Materials provided.
»»
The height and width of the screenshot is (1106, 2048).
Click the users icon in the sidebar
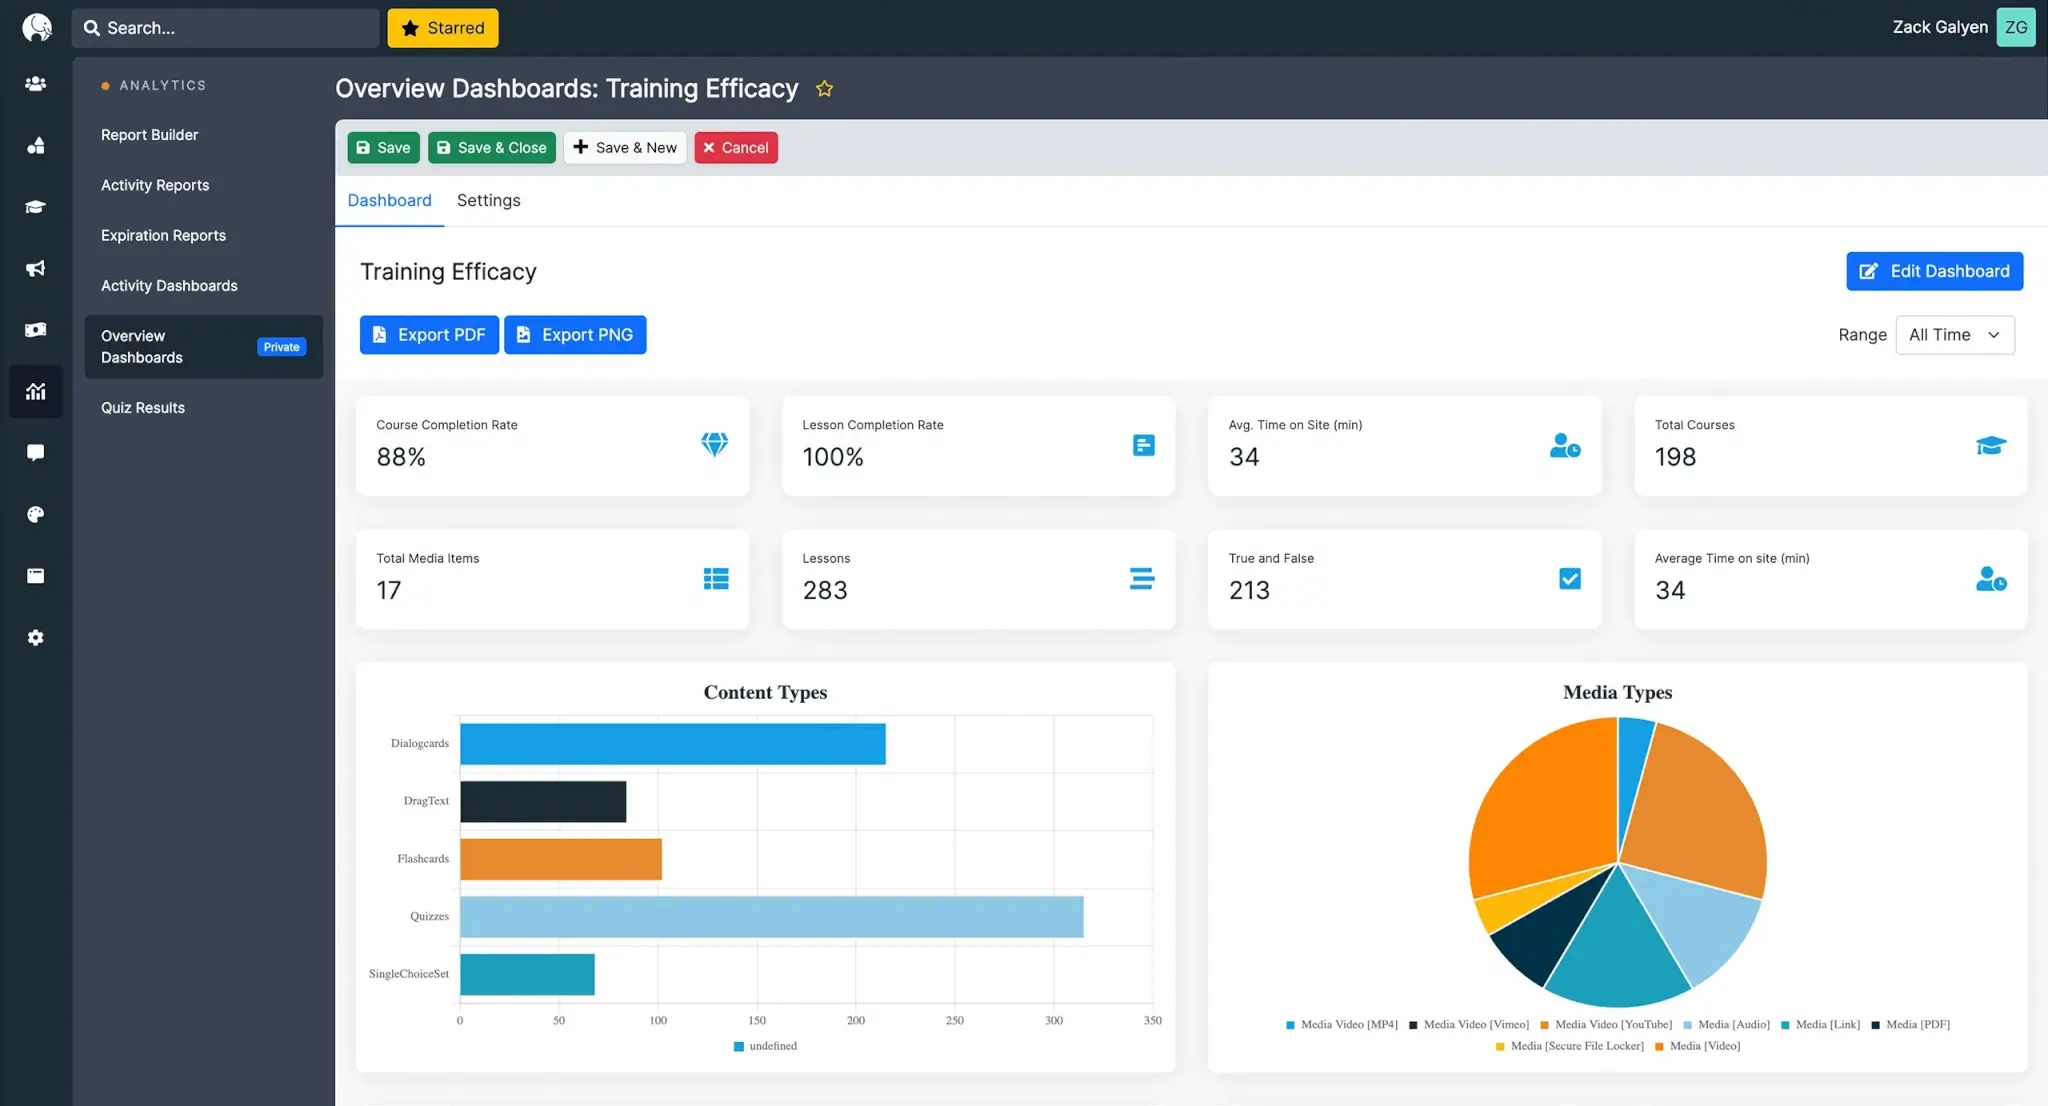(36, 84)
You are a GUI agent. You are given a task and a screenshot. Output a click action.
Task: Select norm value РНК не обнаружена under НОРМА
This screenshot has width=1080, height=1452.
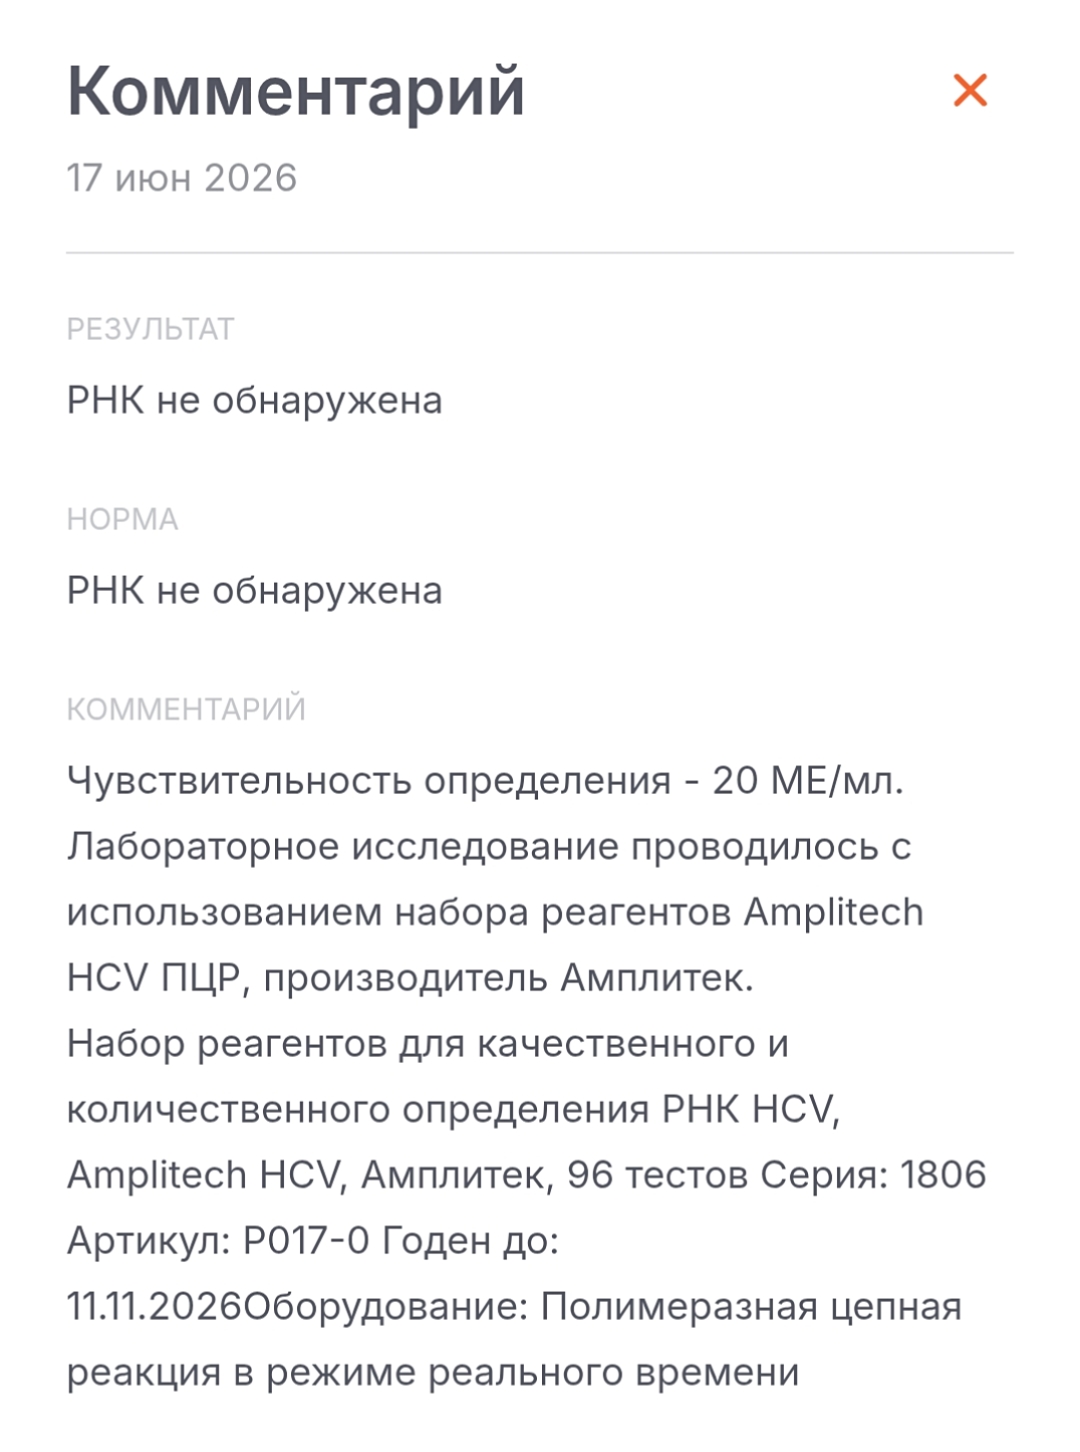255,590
««
»»
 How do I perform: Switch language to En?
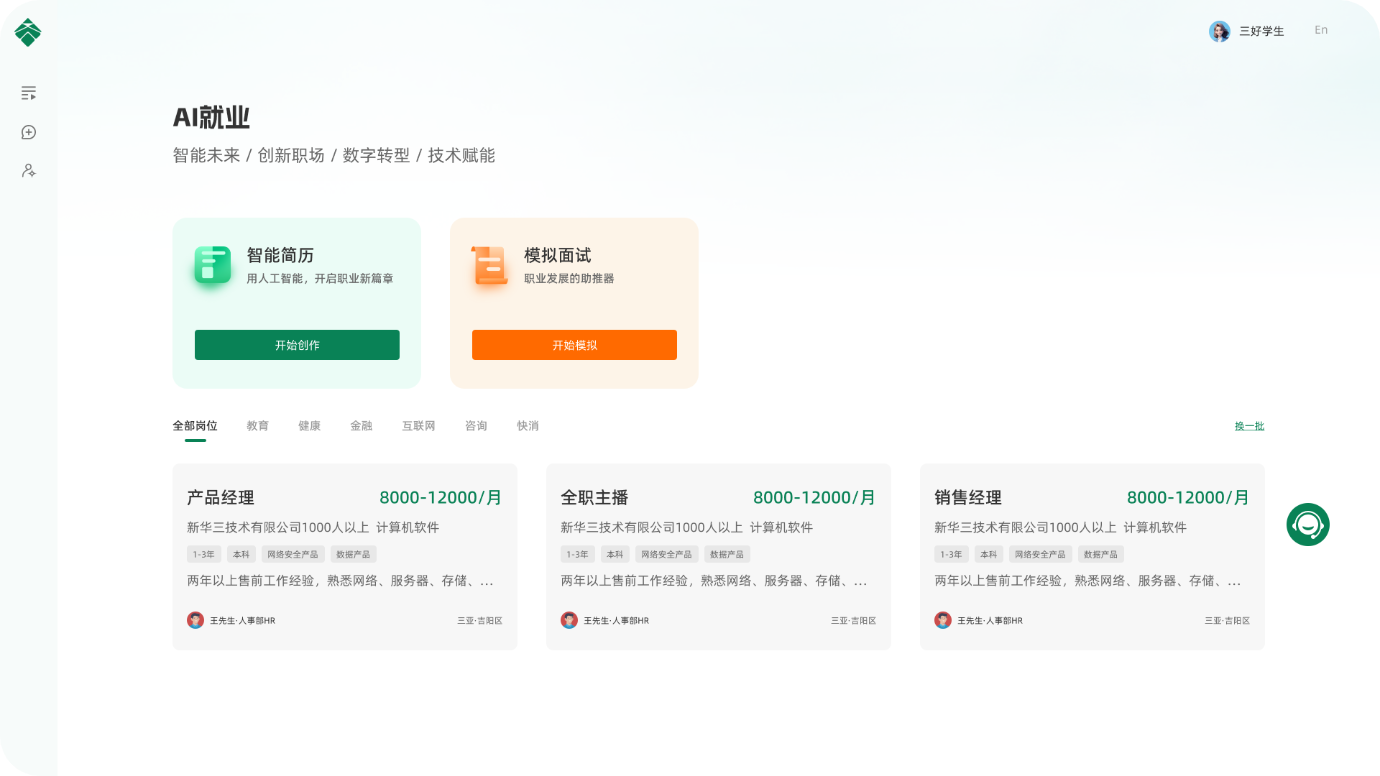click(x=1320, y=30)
««
»»
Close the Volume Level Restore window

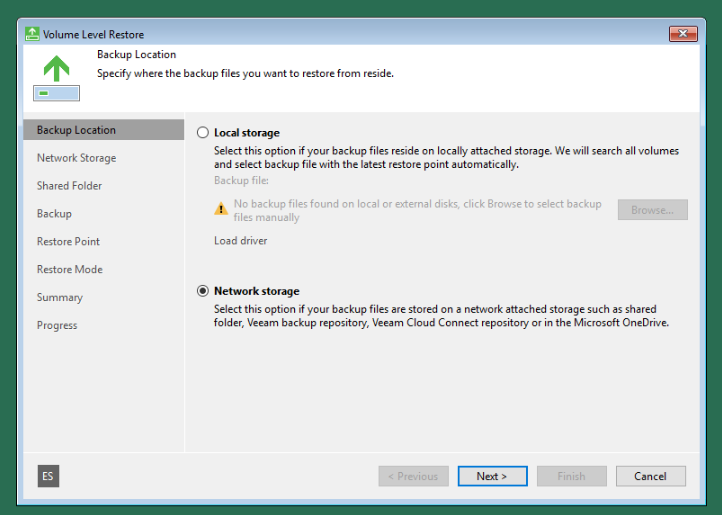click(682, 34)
««
Task directions.
Please pull out every line in the listing above that contains the word "height".

Answer to the exercise.
The height and width of the screenshot is (1106, 2048).
This screenshot has width=1080, height=1452.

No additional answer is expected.